Tuesday 2 October 2007

time after time
if time were a herb (parsley, sage, rosemary and time), would we be able to store it in bottles? and would time have different purposes, be able to be used to flavour different things? would we then be able to make the best of time, the most of time, upending the bottles we've encapsulated time in: into days as golden as pumpkin soup, a time for birth and growth; into days gloomy and chill, a sprinkling of happy time, warm comfort like steam. as if time, really a seasoning, could make our days better or worse.

then what of the bad times? the times to kill, to weep, to mourn? left to gather dust at the back of the shelf, never used, thrown out when musty?

but all time has a purpose, just like all herbs can be used to flavour something. a pinch of pensiveness into a day when you've not been thinking about much at all or been too absorbed in wordly matters. a day like a bowl of perfectly clear soup, the pensiveness reminding us of how human we are and how we must appreciate the mundaneness, the normalness of Everyday. the stuff miracles are made of, really.

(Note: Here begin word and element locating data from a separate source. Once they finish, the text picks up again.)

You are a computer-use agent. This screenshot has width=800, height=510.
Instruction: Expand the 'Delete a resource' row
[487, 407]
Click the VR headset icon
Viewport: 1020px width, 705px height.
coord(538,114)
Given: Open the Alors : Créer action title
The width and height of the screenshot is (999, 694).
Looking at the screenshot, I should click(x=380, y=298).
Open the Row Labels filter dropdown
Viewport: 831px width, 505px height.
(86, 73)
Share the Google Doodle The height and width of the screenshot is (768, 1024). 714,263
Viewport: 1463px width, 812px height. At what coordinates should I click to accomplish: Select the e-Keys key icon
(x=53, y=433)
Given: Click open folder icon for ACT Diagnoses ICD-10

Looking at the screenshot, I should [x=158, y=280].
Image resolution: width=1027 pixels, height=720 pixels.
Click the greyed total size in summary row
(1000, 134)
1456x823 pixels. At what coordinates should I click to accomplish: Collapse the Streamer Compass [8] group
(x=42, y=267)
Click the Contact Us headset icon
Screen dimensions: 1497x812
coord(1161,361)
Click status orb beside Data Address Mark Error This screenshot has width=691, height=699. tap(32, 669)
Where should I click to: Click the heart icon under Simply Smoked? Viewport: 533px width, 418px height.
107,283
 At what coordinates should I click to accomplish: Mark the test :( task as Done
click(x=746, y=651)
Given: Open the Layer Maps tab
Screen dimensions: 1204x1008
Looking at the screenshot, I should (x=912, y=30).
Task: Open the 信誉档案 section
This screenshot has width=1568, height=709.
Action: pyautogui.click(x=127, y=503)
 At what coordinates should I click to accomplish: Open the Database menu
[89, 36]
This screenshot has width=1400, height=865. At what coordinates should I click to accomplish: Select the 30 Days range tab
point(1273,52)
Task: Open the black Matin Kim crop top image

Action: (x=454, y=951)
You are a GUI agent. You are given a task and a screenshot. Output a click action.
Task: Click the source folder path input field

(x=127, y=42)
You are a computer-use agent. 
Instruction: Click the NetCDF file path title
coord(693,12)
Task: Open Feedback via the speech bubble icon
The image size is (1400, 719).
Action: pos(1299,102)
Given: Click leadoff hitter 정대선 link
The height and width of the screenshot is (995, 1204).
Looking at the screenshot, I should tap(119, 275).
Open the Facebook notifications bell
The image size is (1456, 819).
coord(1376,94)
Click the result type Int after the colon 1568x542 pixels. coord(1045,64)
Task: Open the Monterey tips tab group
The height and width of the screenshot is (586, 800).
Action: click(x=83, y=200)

or a dash of times of aspiration and desire, hunger and discontent, whichever way you want to see it, making the bowl of perfectly clear soup peppery, exciting.

and into the tangled, mess of spaghetti that's like life, that a woman's mind has been compared to, the time that is God's - a time of clarity, wisdom and understanding. humility, selflessness, and above all, love.

time is intangible, yet we speak of it as if it were tangible: the years months weeks days hours minutes seconds. we have already encapsulated time in the tick of our watch hands, the markings on the faces of clocks 12345678910112, dates, the numbers changing without fail at the stroke of midnight.

but time's just time. the sun rises and the sun goes down, and hastens to the place where it rises (ecclesiastes 1:5), the Earth orbits around the moon - what is dark and what is light are not night and day - unbound by anything, simply the state of what they are. what is the past? why do we say God's timing and then obsessively measure time, compare contrast and create boundaries for ourselves? how fast, how slow - it's just time, and once we realise that -

what would we realise?

that there's no reason to get flustered over things, that the past cannot return, that God's time is immeasurable and He does what He will and works in the continuum that is the universe with no reference to any clock or calender. what is a day, what is time, compared to eternity? who's to measure time by any standard, because everything that happened was in God's time?

He has made everything beautiful in its time. Also, He has put eternity into man's heart, yet so that he cannot find out what God has done from the beginning to the end. ecclesiastes 3:11.

time; incapable of measurement, encapsulation, being bandied about. yet, used to add to sunlight and subtract from darkness. wasted, made the most of, kept.

neither life nor time will wait upon an understanding of both. wouldn't you like to be able to live as if this was eternity, as if life with Jesus was now?

***
although i have a chinese paper due next wednesday - IN CHINESE - and time is, sadly, running out.